» **Exercise objective**
Take the material below and output exactly the run of lines from the one containing "Task: Select the Honkai: Star Rail thumbnail" down to the one containing "Given: Open the Layers stack tool", with both included.

-- Provided entries follows --

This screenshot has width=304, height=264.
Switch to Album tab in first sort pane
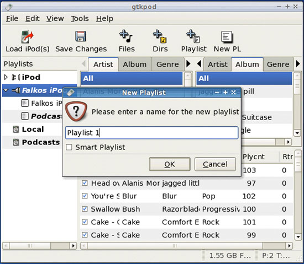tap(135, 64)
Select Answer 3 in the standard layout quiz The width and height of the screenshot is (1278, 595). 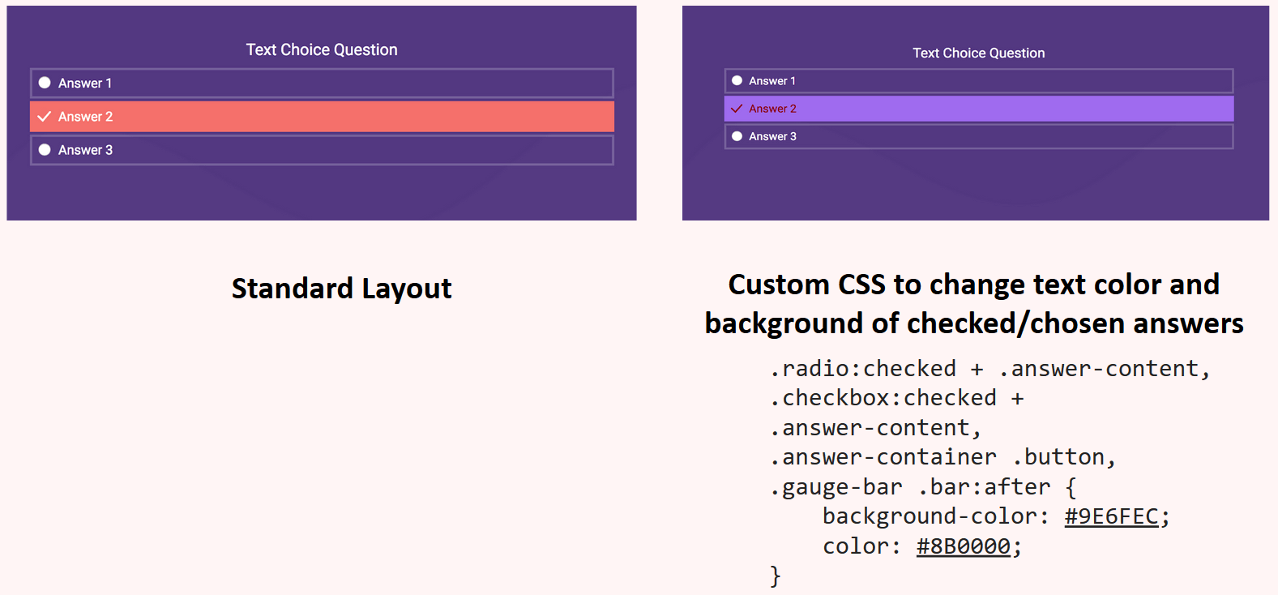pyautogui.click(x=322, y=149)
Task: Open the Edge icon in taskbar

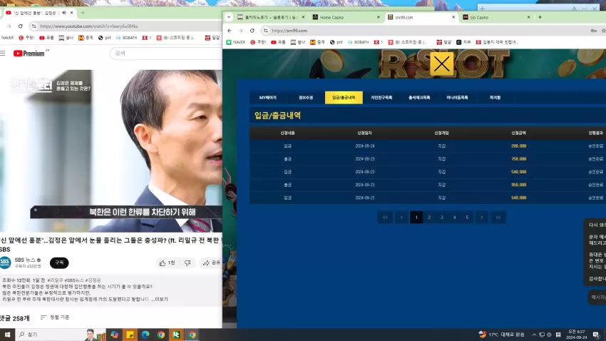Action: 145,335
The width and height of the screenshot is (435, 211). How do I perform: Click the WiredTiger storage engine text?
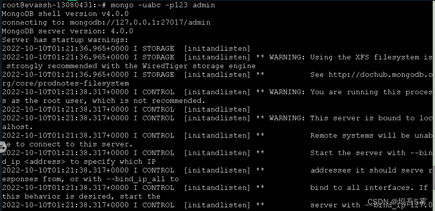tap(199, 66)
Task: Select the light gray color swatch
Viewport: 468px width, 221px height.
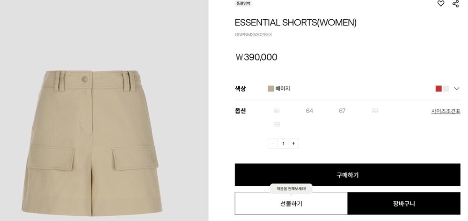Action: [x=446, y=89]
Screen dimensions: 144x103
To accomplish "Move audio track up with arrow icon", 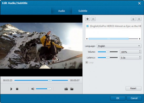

-- Provided entries concluded --
-- Provided entries follows --

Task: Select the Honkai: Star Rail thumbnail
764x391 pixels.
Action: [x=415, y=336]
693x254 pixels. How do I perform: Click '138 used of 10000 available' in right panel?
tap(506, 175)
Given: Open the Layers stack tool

-- Provided entries concluded --

» **Exercise solution**
Task: Select the Honkai: Star Rail thumbnail
764x391 pixels.
Action: [x=415, y=336]
693x254 pixels. How do I perform: Click '138 used of 10000 available' in right panel?
tap(506, 175)
Given: Open the Layers stack tool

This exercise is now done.